Quelques extraits, j’aurais pu recopier des dizaines de
pages :
« Plus que le silence familial, plus que leur défaut d’ouïe,
Ilias et Maria partagent le peu de choix de leur vie d’élection, cet endroit
délaissé, cette maison bâtie sous un virage en épingle à cheveux dont l’accotement
verse parfois sur la toiture. Mère et fils ne se voient pas, non qu’ils s’ignorent :
leur mutuelle surdité les en dispense, et puis manger force à regarder en bas. Ils
n’ont jamais mis au point de gestations codées, de mimes, nulle distorsion de
faciès pour un verbe, nulle agitation buccale où lire un mot, pantomine de
lèvres, nul mouvement impudique de langue comme l’ont les sourds discutant
entre eux à qui se coupe la parole. Il ne rient ni ne se consolent.

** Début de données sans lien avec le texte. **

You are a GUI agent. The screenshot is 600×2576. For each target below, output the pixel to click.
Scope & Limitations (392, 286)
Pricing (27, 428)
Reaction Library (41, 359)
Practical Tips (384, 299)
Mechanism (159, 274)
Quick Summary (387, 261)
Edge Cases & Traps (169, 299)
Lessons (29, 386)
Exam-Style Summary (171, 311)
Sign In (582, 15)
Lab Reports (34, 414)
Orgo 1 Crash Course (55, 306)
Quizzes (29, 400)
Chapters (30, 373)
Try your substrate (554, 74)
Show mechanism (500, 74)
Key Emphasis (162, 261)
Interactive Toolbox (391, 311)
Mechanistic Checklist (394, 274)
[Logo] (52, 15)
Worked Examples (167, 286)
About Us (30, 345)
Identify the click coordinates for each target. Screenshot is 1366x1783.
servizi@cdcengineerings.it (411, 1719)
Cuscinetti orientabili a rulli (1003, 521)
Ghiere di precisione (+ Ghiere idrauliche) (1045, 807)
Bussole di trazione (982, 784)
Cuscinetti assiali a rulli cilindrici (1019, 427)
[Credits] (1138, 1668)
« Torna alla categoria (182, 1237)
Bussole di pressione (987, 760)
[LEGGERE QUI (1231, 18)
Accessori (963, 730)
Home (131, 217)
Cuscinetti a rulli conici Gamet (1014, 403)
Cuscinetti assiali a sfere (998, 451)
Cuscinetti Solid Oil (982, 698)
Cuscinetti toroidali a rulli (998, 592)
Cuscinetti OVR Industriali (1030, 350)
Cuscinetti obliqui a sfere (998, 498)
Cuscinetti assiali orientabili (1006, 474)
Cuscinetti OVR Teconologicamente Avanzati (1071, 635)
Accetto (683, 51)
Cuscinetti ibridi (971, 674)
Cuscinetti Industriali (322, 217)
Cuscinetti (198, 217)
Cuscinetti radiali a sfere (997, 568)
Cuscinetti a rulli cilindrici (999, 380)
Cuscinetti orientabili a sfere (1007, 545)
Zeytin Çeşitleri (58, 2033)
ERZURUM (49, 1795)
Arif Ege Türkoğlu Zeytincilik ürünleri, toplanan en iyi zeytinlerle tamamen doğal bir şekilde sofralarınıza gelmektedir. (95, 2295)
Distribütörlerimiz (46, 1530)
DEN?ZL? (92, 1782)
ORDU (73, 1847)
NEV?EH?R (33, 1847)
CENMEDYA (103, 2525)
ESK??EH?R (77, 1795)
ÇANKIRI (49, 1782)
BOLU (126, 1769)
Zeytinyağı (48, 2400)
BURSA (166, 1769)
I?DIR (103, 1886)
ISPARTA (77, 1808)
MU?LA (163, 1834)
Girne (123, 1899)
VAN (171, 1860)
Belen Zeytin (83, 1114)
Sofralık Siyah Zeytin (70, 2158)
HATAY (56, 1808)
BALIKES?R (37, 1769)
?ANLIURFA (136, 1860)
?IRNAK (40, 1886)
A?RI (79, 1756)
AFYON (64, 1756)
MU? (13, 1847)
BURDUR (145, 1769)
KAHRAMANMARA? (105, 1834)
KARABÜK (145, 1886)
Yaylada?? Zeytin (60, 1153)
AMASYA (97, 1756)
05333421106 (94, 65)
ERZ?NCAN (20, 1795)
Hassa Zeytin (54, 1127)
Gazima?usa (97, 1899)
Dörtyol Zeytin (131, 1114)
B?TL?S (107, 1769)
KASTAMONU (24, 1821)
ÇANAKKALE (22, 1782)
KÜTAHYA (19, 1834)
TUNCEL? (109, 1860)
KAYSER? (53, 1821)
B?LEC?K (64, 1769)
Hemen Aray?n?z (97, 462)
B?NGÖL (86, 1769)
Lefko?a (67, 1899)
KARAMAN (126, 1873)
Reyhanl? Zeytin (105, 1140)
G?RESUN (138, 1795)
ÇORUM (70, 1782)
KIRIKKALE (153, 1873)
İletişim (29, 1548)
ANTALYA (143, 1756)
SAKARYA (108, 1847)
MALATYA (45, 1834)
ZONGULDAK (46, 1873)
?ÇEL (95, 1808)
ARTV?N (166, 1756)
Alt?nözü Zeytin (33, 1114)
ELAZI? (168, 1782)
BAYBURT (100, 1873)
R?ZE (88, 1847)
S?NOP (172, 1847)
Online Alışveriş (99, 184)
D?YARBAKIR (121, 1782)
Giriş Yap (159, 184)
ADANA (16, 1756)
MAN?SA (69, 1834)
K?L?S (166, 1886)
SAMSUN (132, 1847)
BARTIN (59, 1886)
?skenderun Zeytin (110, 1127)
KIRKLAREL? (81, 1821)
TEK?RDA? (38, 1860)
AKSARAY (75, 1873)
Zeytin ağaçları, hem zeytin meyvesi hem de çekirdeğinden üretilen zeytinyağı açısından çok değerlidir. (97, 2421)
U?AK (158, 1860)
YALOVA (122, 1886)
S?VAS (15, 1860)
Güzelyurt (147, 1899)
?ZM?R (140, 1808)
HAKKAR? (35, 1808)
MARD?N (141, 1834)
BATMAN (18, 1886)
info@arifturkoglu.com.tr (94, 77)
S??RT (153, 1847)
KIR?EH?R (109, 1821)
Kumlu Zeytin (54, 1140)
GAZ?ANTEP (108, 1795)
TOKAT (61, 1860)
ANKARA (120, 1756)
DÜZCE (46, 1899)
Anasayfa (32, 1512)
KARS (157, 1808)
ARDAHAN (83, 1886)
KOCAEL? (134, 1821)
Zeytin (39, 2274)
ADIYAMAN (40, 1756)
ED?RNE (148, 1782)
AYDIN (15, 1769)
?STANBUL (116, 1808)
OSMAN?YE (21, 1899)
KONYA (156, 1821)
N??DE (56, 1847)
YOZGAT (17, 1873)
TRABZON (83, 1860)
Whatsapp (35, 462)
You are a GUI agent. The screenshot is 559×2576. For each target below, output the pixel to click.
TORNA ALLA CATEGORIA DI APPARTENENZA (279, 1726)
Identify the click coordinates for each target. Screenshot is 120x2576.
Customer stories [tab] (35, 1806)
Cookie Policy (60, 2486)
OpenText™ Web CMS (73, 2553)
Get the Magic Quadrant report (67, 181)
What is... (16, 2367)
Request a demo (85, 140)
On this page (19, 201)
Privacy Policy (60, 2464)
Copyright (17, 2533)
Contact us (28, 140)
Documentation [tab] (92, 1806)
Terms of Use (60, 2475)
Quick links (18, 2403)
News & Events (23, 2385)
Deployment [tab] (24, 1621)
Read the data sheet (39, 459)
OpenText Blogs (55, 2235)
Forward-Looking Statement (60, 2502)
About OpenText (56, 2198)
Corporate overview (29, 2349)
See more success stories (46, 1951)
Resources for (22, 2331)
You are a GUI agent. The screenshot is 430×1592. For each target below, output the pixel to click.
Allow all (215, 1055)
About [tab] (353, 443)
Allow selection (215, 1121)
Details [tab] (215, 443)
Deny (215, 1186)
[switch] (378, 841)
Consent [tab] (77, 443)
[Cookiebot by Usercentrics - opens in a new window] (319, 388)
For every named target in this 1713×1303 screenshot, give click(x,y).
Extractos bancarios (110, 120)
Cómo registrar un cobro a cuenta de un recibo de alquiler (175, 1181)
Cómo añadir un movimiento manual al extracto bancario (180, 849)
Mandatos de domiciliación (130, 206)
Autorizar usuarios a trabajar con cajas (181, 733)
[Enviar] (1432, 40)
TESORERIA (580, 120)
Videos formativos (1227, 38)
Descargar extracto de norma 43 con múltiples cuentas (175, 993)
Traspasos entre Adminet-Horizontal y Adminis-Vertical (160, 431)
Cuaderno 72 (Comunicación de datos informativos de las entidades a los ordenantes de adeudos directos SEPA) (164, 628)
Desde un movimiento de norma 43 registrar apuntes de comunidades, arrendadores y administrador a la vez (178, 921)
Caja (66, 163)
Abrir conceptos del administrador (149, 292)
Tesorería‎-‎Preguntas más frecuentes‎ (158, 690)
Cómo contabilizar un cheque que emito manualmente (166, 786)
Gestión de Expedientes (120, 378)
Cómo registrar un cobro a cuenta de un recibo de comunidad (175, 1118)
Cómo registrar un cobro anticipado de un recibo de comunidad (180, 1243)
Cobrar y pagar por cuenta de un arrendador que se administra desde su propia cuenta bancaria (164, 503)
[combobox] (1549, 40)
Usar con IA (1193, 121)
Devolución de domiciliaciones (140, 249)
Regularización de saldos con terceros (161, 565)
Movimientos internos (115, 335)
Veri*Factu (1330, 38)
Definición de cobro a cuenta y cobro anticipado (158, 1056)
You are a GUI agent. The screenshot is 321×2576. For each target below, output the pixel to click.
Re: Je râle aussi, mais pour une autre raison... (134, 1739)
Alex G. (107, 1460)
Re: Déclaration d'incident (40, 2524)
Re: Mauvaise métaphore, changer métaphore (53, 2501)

Muets au
pas de la mer, ils partagent leur pudibonderie depuis une quarantaine d’années… »
« Sur la barge de peu de pente, au départ de la barque, six
chats postés tenaient l’air de ne surtout pas être là, sur pattes ou mal
alanguis, la babine agitée d’un flegme sardonique. […] L’un d’eux s’étira, le
dos en plein cintre, comme s’il allait quitter la place mais l’alibi de
l’indolence le fit s’asseoir exactement là où il venait de se lever,
seigneurial et galeux. Un autre boulé sur ses croûtes se pelageait le croupion
de bonne foi, l’aine béante, une gigolette en l’air, cessant soudain ses lècheries
pour regarder la barque s’éloigner, une lunule de langue figée entre ses dents.
»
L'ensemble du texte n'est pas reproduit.